C’est en ces termes choisis que commençait une lettre «anonyme» envoyée par le FBI au pasteur Luther King en novembre 1964. Le leader noir des droits civiques américains venait d’être désigné lauréat du Prix Nobel de la Paix, ce qui donnait à sa stature et au mouvement noir une visibilité planétaire insupportable pour les esprits trop démocratiques de son pays, les Etats-Unis d’Amérique.
L’auteur de la lettre retrouvée dans les Archives nationales américaines par la chercheuse Beverly Gage*, n’était vraisemblablement autre que le cabinet du tout-puissant patron du FBI Hoover tristement célèbre pour sa lutte acharnée contre les militants antiracistes et les sympathisants communistes, au prétexte de la protection de son pays.
La lettre utilise le subterfuge grossier d’un déçu de la cause se désignant par «us negroes», un « nous Noirs», qui prétendument, aurait voulu voir en Martin Luther King un grand leader moral. De cette astuce elle veut tirer profit pour l’agonir d’injures au motif de ses supposées «perversions», «orgies sexuelles», et toutes anomalies de comportement insinuées. L’auteur de la lettre va jusqu’à dénier à King toute croyance ni en Dieu ni en aucun principe moral, traité de «fraudeur colossal», de «vicieux» et de «démon», autant de qualité en ferait tout sauf un clerc : «you are not a clergyman» !

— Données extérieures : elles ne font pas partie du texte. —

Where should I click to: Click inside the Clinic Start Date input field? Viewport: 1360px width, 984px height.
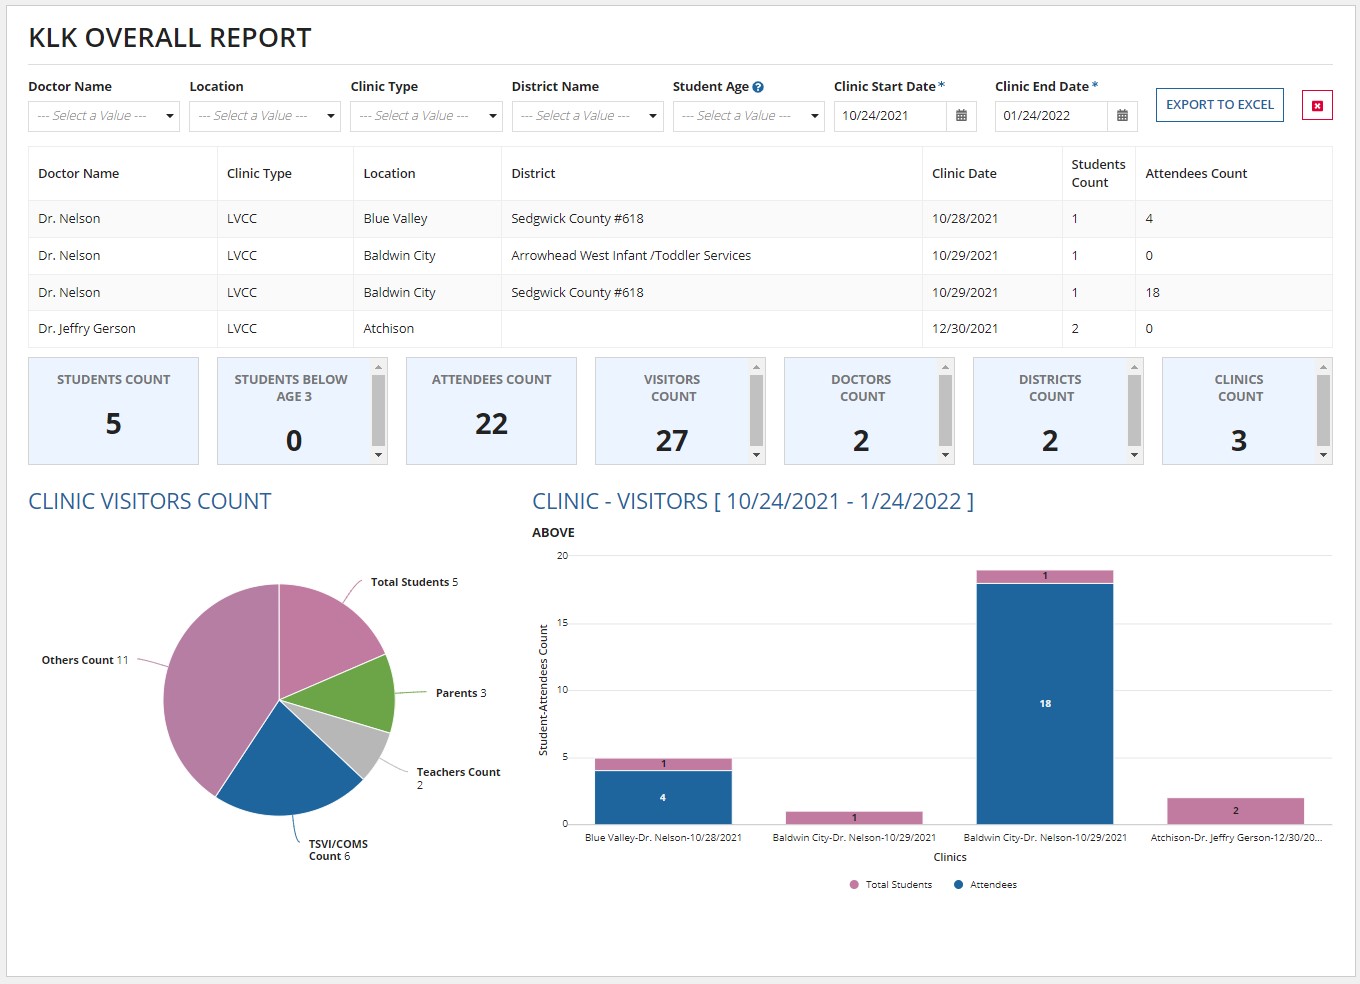pos(890,116)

A réception de cette lettre, Martin Luther King et son entourage avaient rapidement conclu qu’il s’agissait d’une manœuvre du FBI. En effet la conclusion de cette prose d’un genre particulier, avait laissé ouvert le champ des interprétations : tantôt celles d’une pression pour voir King abandonner la lutte, tantôt une stratégie d’éviction au profit de quelqu’un d’autre, tantôt, hypothèse que nous privilégions parce que King connaissait bien ceux qui avaient juré d’entraver son action et leurs registres d’action, une action psychologique visant à pousser le Prix Nobel de la Paix au suicide.

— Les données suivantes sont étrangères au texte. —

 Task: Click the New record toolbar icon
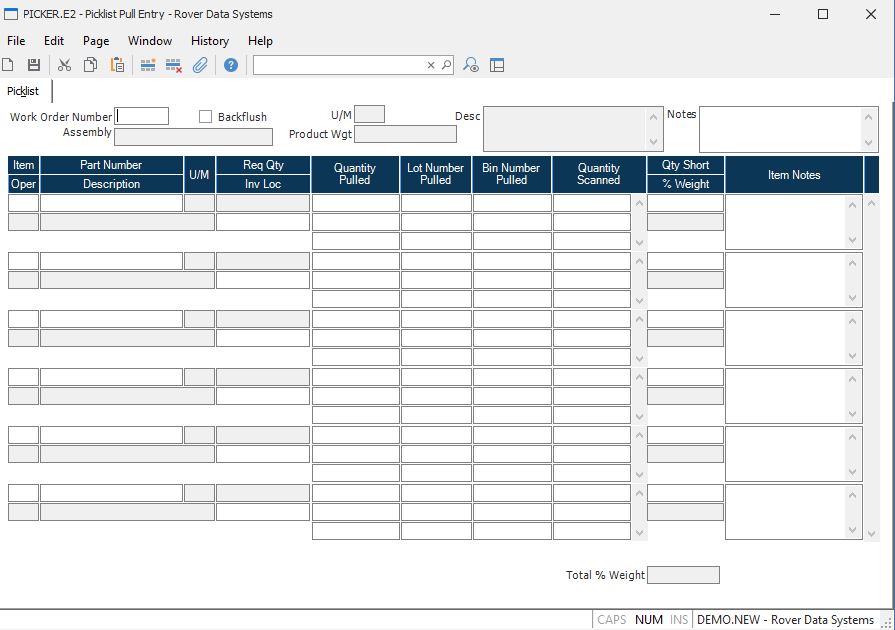[x=8, y=65]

Ladite lettre se terminait ainsi : «King, il ne te reste qu’une chose à faire. Tu sais de quoi il s’agit. Tu n’as plus que 34 jours pour le faire. (Ce chiffre a été choisi pour une raison spécifique, il a une signification pratique précise. Tu es fait. Il ne te reste qu’une voie. Tu devrais l’emprunter avant que ta nature dégoutante, anormale et frauduleuse soit dévoilée à la nation).»

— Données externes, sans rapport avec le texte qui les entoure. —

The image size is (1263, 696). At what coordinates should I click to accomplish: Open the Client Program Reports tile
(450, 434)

Cet épisode haut en couleurs de «la démocratie en Amérique» est riche d’enseignements. Il montre comment la force d’une cause a pu résister aux faiblesses réelles ou supposées de ceux qui l’ont portée, et comment l’hégémonie policière et militaire étasunienne n’aura été qu’éphémère face l’engagement massif et continu des faibles, des déshérités, des Africains des Amériques. Qu’une des facettes des démocraties modèles soit de la sorte dévoilée, par elles-mêmes -Archives nationales américaines- a également une valeur à méditer.